И вот 6 января 1942 года профессор Стольгане
приковылял ко мне с палочкой. Я его не ждал, но он как декан и как
заинтересованный человек посчитал нужным ознакомиться с моей кафедрой. Он
пришёл, думая застать энную группу студентов, с которой я должен был поехать на
экскурсию. Я начал, было, оправдываться в срыве экскурсии на мельницу. Он
перебил меня: «Бросьте, Василий Николаевич, оправдываться, бросьте вообще
беспокоиться о качестве работы; мы работаем только для отчёта, мы никому не
нужны и нас только терпят». Это так совпадало с моими наблюдениями, что я хотел
похлопать ему! Алексей Александрович рассказал мне, как Наркомзем и Главвуз
пытались «скушать» Сибаку; было решено закрыть её, а учхозы превратить в своё
подсобное хозяйство. Осмотрев моё убогое помещение, Стольгане сказал: «Я всегда
говорил, что вот именно такое помещение и нужно для вуза: дёшево, хотя и
неудобно». Это была тонкая ирония по поводу крайне недостаточного снабжения нас
материалами и общей обстановки в вузах.
Кулешов Н.Н.
В марте 1943 года я был у Кулешова. Это был настоящий
учёный с большим кругозором. Особенно хорошо он умел резюмировать обсуждение
тем на научно-технических конференциях: чувствовался широкий охват отдельных
звеньев агрономии. Хотя я сам и не слышал его лекций «Введение в агрономию», но
мне были известны более чем положительные отзывы о них. «Слышали, – сразу
спросил он, – Лысенко получил Сталинскую премию в 100 тясяч! И за что? У него
же нет никаких работ, за которые дают Сталинскую премию!» Да, это было общее
мнение; перед этим мне сказали, что с таким же успехом можно было дать и нашим
– Иванову или Горшенину. «Читали, – продолжал Кулешов, – статью Павлова из
Наркомзема? Ну, какой же это метод Лысенко? Какую он даёт новую теорию?! Вот,
взгляните: это метод шведского учёного, упомянутый в моей работе». Система
остаётся в силе: надо выдвинуть своего учёного коммуниста. Теперь, когда
Лысенко развенчан, умер гражданской смертью, можно сделать такие заключения, а
тогда? Тогда непризнание Лысенко считалось «контрой», и он сам через шесть лет
расправился с инакомыслящими; его приверженцы ставили клеймо «менделист»,
«вейсманист» на нас, абсолютно далёких от этих понятий.

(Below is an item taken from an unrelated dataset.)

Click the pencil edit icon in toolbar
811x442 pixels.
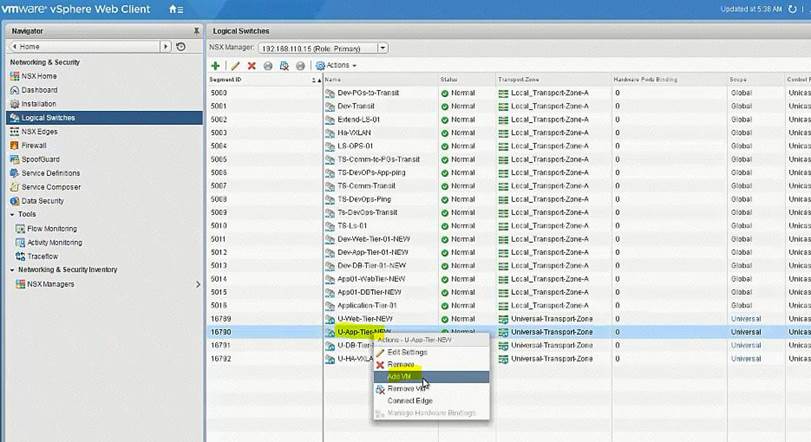[235, 65]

Кулешов долго не мог успокоиться. «Сначала, –
добавил он, – я считал его просто нетерпимым человеком, не допускающим
возражений, а сейчас я считаю его недобросовестным и даже нечистоплотным».
Вначале я подумал: не честолюбие ли заставляет Николая Николаевича так
переживать? Но нет, ему, прежде всего, былонеприятно, что Лысенко не сослался на его книгу. Это считается среди
учёных бестактностью. Это было самое настоящее воровство: Лысенко украл метод
определения всхожести семян и расславил себя на весь СССР. Все его «шавки»

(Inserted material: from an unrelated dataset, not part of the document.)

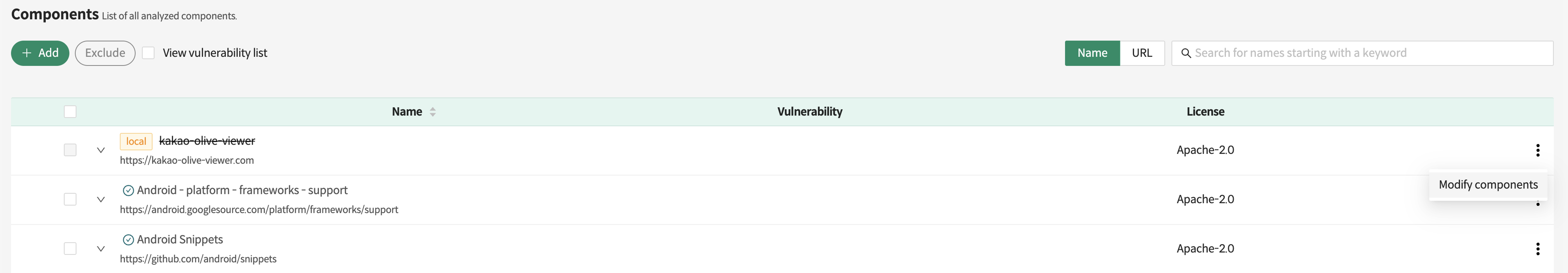Switch search mode to URL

сразу же потребовали, чтобы методом пользовались.
Студенты не ходили на наши конференции, но это нас
не обескураживало: мы выполняли свой долг по оказанию помощи производству, мы
не могли обойтись без обмена опытом и мыслями. В связи с этим вспоминается
конференция 1 марта 1945 года. Стояли страшные морозы. Пока я дошёл до Облзо,
откуда нас должна была прихватить грузовая машина, у меня застыли пальцы и рук,
и ног. Из-за снежных заносов мы не доехали до главного здания, а лишь до нашей
библиотеки на учхозе № 1; дальше надо было идти пешком по глубокому снегу.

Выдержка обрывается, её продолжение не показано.